Factory for Data Access Object

The DAO pattern can be made highly flexible by adopting the Abstract Factory and the Factory Method patterns. (See related patterns.) This strategy provides a DAO factory object that can construct various types of DAO factories, each factory supporting a different type of persistent storage implementation. Once you obtain the DAO factory for a specific implementation, you use it to produce DAOs supported and implemented in that implementation (CustomerDAO, AccountDAO, and so forth). The following class diagram for this strategy shows the DAO factory as a base class from which different DAO factories inherit and implement specific storage access mechanisms to different implementations (for example, RdbDAOFactory to access an RDBMS such as Oracle, XmlDAOFactory to access an XML repository, and so on). Then, use a specific DAO factory such as RdbDAOFactory to obtain specific DAOs that support the business objects (for example, DAO1, DAO2, and so forth). This is similar to obtaining a CustomerDAO for a CustomerBusinessObject, an AccountDAO for an AccountBusinessObject, and so on. Each DAO is responsible for connecting to the data source, and obtaining and manipulating data for the business object it supports.

 

 

 

The following sequence diagram shows the interactions for this strategy:

 

click to enlarge

 

 

Consequences

  • Enables transparency: Business objects can use the data source without knowing the specific details of the data source's implementation. Access is transparent because the implementation details are hidden inside the Data Access Object.
  • Enables easier migration to different persistent storage implementation: A layer of Data Access Objects makes it easier for an application to migrate to a different database implementation. The business objects have no knowledge of the underlying data implementation. Thus, the migration involves changes only to the data access object layer.
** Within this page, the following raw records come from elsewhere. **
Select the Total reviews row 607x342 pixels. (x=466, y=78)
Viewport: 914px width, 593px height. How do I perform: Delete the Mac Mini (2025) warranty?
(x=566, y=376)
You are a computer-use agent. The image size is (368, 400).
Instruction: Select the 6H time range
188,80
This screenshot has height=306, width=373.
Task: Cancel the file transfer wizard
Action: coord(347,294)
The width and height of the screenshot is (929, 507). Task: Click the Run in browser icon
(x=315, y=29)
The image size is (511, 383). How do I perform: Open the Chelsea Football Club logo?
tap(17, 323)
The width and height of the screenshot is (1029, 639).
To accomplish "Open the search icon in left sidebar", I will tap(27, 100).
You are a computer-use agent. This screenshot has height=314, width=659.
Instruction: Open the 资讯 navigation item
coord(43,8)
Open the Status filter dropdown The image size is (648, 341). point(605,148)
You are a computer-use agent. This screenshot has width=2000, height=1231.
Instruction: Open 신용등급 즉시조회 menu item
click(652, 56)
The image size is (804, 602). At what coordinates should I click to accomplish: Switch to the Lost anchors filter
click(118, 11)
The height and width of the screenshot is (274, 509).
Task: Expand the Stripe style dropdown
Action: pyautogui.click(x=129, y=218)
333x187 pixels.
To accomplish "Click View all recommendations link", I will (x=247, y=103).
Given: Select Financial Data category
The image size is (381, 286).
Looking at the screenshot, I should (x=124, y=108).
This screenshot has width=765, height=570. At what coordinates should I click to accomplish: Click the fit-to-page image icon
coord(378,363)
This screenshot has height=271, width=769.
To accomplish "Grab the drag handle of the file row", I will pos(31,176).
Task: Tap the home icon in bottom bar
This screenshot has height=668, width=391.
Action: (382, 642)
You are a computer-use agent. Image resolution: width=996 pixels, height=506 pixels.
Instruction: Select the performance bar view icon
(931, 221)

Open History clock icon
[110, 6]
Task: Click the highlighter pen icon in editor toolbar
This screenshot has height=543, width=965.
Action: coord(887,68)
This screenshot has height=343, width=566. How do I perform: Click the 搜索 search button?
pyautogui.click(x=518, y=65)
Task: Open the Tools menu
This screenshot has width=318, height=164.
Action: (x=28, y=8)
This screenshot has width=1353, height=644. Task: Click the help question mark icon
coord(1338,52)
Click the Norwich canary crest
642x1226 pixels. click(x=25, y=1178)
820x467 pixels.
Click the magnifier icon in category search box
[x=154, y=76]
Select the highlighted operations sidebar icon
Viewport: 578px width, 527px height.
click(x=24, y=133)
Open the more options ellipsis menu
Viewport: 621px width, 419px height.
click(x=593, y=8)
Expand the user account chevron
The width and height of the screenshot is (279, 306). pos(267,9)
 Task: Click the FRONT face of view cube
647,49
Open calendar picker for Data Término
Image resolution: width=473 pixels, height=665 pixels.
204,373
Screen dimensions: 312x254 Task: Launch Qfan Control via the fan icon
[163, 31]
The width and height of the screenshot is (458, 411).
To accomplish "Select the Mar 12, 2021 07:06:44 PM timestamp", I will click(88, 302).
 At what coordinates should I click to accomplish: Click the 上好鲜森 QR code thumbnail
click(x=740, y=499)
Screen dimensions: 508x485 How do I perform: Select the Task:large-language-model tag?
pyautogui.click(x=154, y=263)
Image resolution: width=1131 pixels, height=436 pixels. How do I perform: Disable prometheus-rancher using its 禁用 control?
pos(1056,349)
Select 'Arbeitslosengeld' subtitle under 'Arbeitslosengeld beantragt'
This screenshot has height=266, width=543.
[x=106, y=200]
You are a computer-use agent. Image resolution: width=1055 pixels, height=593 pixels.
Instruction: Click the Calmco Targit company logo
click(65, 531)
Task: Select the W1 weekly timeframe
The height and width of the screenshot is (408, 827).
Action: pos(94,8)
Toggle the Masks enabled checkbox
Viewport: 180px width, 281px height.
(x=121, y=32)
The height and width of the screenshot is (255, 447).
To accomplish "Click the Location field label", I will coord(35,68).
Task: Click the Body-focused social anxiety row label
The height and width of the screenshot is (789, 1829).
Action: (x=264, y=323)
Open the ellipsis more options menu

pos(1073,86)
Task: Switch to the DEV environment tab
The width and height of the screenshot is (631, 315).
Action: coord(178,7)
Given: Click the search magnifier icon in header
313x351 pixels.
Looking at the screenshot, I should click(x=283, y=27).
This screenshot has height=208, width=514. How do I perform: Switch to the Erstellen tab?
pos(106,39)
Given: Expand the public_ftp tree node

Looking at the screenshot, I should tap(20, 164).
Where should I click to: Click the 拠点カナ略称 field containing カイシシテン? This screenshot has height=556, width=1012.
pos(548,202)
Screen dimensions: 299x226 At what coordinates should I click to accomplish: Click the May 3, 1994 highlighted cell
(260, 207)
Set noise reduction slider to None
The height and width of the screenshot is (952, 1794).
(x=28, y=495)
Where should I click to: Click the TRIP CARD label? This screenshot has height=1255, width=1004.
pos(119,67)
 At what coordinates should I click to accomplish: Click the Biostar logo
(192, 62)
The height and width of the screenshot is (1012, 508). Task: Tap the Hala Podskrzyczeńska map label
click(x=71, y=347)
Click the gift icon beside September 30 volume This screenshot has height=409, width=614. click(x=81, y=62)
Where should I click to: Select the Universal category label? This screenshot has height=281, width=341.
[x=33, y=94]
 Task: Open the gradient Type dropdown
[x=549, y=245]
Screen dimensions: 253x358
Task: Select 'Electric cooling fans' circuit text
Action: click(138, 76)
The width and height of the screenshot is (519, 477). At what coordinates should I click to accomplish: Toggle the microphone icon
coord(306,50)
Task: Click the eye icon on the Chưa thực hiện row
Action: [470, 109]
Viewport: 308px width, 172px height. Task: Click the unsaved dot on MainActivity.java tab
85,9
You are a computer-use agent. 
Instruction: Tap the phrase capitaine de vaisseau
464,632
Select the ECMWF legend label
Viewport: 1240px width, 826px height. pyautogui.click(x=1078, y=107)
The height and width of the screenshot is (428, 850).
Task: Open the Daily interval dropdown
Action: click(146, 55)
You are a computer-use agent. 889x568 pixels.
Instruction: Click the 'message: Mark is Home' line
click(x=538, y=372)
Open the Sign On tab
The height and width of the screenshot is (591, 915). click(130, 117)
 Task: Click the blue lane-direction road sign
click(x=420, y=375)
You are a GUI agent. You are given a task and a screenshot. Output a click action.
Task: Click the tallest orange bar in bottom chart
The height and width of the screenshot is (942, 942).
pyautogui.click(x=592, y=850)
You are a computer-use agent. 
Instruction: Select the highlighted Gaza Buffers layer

Further, if employing the factory strategy, it is possible to provide a concrete factory implementation for each underlying storage implementation. In this case, migrating to a different storage implementation means providing a new factory implementation to the application.
  • Reduces code complexity in business objects: Because the Data Access Objects manage all the data access complexities, it simplifies the code in the business objects that use the data access objects. All implementation-related code (such as SQL statements) is coded in the DAO and not in the business object. This improves code readability and development productivity. 
  • Centralizes all data access into a separate layer: Because all data access operations are now delegated to the data access objects, the separate data access layer can be viewed as the layer that can isolate the rest of the application from the data access implementation. This centralization makes the application easier to maintain and manage.
  • Not useful for entity beans with container-managed persistence: Because the EJB container manages entity beans with container-managed persistence, the container automatically services all persistent storage access. Applications using container-managed entity beans do not need a data access objects layer since the application server transparently provides this functionality.

 

Related Patterns

  • Abstract Factory [GoF]: The factory for data access object strategy is based on the abstract factory method.